* _WORKING DATA_
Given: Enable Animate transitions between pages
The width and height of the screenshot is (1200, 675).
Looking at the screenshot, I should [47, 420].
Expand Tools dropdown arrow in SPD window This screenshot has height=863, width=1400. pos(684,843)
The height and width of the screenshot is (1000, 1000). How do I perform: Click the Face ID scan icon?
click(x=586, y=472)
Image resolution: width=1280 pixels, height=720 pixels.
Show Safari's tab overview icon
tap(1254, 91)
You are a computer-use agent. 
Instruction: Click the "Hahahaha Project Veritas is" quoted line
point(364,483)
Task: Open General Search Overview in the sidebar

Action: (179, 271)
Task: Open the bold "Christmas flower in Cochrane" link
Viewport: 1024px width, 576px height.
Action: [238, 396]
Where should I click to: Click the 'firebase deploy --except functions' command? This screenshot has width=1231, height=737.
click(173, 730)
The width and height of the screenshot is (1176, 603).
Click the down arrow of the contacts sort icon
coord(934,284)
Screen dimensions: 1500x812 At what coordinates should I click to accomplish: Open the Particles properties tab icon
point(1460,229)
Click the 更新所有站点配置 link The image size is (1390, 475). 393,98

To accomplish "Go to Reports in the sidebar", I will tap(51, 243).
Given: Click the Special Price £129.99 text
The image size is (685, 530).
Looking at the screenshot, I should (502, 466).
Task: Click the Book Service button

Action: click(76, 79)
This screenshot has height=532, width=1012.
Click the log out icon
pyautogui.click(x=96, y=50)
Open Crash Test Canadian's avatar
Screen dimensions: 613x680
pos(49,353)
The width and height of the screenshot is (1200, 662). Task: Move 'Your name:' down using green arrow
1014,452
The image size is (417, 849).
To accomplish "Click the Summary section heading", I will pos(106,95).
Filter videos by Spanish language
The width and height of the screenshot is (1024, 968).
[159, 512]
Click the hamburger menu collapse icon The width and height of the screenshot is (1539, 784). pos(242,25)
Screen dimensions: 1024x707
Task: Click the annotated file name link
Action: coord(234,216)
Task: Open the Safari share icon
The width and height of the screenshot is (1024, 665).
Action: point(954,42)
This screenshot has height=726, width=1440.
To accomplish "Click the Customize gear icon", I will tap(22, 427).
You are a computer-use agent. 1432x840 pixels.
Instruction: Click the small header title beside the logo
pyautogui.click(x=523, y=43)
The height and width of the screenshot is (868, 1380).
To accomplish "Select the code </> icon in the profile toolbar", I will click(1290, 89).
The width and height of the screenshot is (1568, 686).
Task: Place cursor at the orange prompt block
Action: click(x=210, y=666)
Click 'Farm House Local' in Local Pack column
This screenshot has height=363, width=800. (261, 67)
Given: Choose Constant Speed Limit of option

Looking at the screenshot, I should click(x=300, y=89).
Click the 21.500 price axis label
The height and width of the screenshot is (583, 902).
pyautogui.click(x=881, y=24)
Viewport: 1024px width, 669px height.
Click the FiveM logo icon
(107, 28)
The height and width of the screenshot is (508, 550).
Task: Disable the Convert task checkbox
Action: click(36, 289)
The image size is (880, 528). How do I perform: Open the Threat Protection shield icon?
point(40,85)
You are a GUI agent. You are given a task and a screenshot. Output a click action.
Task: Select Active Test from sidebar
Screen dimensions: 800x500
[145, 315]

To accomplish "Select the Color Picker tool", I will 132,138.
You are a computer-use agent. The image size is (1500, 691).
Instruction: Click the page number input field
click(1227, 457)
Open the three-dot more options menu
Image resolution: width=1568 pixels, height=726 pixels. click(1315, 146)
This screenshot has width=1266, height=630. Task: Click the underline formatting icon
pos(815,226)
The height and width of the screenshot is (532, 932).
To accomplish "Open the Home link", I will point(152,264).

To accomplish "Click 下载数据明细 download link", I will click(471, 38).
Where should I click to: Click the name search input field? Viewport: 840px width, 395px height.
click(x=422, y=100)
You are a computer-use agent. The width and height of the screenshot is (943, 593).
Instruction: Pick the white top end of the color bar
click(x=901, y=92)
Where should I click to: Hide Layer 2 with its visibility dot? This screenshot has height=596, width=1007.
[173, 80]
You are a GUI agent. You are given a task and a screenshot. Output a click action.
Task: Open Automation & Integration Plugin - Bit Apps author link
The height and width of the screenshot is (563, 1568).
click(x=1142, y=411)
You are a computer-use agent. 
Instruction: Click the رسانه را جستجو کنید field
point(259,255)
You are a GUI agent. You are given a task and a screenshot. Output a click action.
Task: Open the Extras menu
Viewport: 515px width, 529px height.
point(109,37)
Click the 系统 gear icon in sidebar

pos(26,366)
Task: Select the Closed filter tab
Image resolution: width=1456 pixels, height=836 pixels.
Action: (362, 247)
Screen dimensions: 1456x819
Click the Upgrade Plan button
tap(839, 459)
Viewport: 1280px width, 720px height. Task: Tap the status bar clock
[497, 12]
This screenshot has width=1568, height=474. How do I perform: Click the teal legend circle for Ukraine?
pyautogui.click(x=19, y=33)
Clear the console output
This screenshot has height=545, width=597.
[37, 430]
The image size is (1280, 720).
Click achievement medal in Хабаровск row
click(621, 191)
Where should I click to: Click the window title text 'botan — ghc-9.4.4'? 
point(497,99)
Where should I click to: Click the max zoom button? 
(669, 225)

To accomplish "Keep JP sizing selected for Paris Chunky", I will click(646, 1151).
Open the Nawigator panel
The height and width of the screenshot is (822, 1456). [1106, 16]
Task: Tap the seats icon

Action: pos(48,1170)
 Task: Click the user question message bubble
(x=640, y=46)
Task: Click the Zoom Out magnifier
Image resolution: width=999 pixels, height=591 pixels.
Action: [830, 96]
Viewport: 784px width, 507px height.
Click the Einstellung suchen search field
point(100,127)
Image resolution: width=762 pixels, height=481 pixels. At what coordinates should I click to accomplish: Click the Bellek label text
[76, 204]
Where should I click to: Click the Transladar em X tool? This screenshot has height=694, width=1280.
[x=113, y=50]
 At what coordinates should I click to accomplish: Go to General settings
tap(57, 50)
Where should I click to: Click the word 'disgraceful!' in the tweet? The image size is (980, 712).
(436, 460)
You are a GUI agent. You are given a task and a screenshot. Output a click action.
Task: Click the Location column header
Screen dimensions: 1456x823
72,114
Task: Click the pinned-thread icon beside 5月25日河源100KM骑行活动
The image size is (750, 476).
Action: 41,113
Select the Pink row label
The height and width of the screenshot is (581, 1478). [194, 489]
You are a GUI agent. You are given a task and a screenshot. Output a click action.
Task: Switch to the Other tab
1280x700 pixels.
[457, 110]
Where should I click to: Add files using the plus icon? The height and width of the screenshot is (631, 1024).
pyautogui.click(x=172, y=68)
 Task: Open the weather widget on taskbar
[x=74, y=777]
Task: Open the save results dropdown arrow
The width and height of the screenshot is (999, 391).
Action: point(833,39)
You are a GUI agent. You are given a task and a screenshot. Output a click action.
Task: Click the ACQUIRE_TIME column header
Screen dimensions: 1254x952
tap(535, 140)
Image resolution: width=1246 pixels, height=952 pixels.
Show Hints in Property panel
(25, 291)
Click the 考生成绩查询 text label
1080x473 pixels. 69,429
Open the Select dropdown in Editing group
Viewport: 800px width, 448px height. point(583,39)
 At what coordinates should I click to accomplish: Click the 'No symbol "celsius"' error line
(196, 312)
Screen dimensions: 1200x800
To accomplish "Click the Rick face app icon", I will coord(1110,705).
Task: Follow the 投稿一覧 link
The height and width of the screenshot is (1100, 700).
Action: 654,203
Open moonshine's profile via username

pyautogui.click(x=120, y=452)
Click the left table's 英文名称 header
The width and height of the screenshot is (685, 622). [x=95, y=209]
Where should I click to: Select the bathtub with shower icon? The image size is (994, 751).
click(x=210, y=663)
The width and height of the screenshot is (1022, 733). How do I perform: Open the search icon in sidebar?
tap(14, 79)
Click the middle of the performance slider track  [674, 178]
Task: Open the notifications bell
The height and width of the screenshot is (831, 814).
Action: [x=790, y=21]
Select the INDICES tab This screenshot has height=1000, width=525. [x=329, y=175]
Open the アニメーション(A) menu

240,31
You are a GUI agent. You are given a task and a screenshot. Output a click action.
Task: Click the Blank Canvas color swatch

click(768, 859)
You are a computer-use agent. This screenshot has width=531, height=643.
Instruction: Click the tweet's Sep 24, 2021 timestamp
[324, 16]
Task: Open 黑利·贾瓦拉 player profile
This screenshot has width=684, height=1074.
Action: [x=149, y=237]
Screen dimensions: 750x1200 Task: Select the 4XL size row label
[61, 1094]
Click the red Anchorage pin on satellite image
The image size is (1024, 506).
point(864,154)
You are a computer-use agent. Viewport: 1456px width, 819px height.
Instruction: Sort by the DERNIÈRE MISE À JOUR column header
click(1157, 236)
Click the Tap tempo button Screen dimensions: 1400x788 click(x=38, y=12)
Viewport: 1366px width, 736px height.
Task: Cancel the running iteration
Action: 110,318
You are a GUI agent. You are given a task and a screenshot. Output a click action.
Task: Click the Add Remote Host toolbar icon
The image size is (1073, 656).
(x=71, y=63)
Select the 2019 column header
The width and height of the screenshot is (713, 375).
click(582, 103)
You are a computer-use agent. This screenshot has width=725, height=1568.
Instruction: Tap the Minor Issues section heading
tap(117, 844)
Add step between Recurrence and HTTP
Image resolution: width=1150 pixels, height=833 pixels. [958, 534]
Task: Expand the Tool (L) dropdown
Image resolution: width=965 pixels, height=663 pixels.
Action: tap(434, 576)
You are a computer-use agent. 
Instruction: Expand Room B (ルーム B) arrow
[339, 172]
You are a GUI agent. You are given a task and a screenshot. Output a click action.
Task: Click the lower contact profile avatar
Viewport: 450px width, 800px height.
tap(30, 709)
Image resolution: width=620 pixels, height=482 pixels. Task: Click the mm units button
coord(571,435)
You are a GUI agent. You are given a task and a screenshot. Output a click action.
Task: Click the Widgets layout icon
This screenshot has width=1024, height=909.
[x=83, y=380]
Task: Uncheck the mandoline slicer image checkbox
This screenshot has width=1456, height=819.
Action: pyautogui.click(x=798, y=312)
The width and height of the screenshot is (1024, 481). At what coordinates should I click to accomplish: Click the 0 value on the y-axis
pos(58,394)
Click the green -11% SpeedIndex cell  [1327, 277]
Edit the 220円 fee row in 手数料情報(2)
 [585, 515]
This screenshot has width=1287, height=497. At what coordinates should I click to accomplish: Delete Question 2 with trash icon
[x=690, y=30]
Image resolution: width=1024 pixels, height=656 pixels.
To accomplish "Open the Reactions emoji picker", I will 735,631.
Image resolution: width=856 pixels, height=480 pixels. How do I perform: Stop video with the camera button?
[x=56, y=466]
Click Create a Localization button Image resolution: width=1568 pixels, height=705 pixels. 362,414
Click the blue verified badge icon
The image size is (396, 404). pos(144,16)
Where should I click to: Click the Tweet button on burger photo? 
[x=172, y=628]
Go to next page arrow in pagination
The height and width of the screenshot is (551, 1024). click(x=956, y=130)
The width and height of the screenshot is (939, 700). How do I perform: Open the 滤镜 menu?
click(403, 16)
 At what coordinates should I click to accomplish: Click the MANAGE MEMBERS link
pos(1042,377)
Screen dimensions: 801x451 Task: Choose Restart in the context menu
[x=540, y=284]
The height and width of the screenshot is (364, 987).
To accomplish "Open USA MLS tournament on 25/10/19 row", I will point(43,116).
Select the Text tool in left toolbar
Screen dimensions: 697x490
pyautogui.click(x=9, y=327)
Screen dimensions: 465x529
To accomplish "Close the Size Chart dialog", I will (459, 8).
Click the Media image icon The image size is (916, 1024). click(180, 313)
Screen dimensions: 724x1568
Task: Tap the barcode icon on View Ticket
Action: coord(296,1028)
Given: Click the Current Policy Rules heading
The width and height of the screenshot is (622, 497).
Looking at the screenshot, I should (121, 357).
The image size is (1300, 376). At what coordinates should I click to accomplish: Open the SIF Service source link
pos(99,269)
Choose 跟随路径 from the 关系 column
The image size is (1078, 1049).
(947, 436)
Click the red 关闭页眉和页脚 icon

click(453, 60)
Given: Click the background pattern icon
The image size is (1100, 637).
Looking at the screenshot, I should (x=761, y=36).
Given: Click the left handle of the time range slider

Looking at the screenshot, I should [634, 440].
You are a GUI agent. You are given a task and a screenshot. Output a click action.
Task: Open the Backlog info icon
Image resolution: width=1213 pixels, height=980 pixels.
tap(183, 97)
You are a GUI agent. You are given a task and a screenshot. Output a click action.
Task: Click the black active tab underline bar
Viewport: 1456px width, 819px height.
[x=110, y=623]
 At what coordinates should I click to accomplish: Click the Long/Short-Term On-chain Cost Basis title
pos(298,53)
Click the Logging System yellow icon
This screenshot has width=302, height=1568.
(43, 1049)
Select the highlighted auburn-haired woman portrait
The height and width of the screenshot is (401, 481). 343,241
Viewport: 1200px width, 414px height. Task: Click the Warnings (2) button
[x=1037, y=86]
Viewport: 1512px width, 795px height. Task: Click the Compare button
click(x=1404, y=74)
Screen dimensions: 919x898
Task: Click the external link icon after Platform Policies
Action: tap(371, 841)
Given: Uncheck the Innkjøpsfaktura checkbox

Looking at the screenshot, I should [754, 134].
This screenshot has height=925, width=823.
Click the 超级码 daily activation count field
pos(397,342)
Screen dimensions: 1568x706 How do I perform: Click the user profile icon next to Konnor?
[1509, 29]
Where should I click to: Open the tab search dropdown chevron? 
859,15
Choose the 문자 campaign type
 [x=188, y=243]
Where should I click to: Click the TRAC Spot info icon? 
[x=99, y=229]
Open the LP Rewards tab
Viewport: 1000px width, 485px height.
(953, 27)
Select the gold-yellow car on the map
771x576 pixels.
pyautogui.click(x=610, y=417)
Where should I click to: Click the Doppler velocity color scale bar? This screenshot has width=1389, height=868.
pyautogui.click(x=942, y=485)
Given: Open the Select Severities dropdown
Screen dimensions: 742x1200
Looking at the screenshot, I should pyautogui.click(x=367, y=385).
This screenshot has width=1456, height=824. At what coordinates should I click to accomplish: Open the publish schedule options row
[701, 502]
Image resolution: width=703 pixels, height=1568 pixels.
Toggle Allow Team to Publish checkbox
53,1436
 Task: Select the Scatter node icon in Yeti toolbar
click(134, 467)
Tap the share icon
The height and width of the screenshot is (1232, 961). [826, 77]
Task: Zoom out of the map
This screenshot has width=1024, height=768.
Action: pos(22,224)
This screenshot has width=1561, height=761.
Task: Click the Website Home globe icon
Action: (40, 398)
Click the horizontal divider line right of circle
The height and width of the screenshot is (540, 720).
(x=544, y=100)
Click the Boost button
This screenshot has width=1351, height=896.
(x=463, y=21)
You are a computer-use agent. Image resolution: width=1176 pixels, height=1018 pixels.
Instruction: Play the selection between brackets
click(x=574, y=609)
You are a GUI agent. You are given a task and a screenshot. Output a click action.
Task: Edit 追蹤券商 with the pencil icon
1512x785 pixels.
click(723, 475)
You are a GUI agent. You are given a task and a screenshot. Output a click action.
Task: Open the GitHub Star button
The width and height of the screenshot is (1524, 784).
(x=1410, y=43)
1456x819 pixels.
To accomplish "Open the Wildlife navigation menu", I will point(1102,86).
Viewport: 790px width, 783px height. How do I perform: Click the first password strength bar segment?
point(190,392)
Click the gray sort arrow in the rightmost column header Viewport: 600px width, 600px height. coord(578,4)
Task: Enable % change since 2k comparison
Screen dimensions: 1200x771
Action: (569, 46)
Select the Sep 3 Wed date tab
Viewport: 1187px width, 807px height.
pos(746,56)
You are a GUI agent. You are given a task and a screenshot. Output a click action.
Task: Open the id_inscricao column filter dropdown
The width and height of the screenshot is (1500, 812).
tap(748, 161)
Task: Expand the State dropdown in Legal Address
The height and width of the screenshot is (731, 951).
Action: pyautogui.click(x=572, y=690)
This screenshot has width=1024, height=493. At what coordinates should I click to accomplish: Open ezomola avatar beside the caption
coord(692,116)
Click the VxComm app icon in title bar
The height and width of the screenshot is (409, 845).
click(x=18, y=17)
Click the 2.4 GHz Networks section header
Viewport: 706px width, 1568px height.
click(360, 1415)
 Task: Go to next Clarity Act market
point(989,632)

* _WHAT YOU SHOULD DO_
Wherever the word "Enable" appears in a line of the data above, copy that line.

* _ANSWER_
Given: Enable Animate transitions between pages
Task: Enable % change since 2k comparison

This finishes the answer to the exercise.